◆ Work instructions ◆
Given the entries that follow, write out exactly the lines starting at the one containing "Task: Click the Replace Arms button" and ending at the one containing "This screenshot has width=725, height=543.", both ends included, and only those.

◆ Records provided ◆
[Start of Attachment]
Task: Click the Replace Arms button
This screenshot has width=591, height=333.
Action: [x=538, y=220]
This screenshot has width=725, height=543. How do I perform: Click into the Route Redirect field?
[End of Attachment]
[Start of Attachment]
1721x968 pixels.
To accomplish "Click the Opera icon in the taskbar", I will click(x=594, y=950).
[End of Attachment]
◆ Result of the exercise ◆
Task: Click the Replace Arms button
This screenshot has width=591, height=333.
Action: [x=538, y=220]
This screenshot has width=725, height=543. How do I perform: Click into the Route Redirect field?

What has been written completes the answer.